In the case of gold OA, where the definition is much clearer, the intrusion of an author pays model (or APC model), along with the emergence of predatory journals (Grudniewicz et al., 2019), has led the way to much criticism as to the quality of OA journals (Bohannon, 2013). In the present study, the study of the presence of predatory journals in the counts of OA publications at the institutional-level is not directly approached, and we estimate that the study of this aspect may be restricted by the fact that we are only considering publications covered in the Web of Science database (from which we normalize institutional names and extract scientific fields), which is a database with a more restrictive coverage of scientific publications. But a similar approach to the one presented here could be performed to larger databases (such as Dimensions or Microsoft Academic Graph) in which predatory journals could have a stronger presence (an aspect which remains to a large extent unclear, and requires additional research).
- - - -
### TASKS FOR THIS EXERCISE
1. According to the open access passage, which database covers the publications considered in the present study?
2. Please carry on the passage about open access and predatory journals past its last sentence.
The listing plays no role in this work.

### RECORDS SUPPLIED
- - - -
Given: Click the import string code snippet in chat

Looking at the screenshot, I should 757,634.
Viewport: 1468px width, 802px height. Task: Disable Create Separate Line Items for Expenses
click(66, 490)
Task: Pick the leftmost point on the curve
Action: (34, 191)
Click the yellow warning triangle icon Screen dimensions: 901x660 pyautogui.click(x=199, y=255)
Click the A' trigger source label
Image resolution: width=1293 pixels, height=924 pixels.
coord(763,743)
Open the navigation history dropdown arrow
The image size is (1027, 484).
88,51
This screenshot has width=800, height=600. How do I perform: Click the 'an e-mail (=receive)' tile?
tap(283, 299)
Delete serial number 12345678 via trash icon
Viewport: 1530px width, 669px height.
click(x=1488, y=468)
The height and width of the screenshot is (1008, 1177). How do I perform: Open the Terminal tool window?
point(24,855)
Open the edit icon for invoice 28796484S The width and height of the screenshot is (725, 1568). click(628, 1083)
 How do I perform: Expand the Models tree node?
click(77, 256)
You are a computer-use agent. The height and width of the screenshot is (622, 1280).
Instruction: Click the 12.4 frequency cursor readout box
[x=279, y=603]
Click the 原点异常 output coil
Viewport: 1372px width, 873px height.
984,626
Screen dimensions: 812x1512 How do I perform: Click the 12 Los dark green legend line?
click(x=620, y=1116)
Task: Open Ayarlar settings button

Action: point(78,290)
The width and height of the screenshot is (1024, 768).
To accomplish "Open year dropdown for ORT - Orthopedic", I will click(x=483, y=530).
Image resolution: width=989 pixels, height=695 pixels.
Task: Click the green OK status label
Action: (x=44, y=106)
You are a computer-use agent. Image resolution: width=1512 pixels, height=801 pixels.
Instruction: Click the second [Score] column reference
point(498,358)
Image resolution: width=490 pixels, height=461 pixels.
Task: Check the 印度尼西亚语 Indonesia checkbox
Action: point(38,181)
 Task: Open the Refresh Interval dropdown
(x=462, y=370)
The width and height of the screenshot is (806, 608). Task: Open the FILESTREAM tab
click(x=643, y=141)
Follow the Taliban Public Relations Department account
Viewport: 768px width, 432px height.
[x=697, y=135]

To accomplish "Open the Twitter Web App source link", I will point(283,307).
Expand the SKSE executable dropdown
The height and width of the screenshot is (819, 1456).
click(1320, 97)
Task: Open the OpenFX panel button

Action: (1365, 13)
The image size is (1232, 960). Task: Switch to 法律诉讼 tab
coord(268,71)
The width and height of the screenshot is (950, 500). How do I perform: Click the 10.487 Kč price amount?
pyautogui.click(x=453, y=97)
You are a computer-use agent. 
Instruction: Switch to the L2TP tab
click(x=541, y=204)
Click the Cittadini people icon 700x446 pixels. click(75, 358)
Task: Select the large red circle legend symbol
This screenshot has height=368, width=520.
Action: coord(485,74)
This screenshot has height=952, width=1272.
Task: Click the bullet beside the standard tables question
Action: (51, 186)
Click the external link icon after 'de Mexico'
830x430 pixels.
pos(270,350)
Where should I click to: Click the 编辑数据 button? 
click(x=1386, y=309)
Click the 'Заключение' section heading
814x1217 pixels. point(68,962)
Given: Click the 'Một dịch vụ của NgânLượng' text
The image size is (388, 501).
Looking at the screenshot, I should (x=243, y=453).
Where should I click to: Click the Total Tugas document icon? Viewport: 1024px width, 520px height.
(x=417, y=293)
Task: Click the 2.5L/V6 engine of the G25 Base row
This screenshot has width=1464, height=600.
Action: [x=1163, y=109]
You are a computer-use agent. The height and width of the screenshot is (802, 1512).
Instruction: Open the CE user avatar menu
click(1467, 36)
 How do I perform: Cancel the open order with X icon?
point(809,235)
- - - -
### RESPONSES BY TASK
1. The Web of Science database.

2.
While it is out of the scope of this study to analyse or compare the quality of OA journals, we do attempt to characterize such journals. For this, we expand on the modelling proposed by Torres-Salinas, Robinson-Garcia & Moed (2019), and use three variables to characterize countries’ gold OA publishing: language of publication, journals’ editing country and the inclusion of an APC model (Fig. 9). This way we can identify outliers following alternative models of publishing (such as the aforementioned case of Brazil), evidencing that in some cases, publishing in OA journals is more related with other factors, such as publishing in national journals or non-English language rather than with the fact that the journal is offered in OA.
While the study is descriptive in nature, it opens the opportunity for institutions, funding agencies and national science policy officers to better understand the expansion of OA in their country and better design and model effectives mandates of OA. Furthermore, new indicators can be designed which may fit into indicator frameworks of OS (Schomberg et al., 2019), moving away from metrics of excellence to metrics of openness and transparency.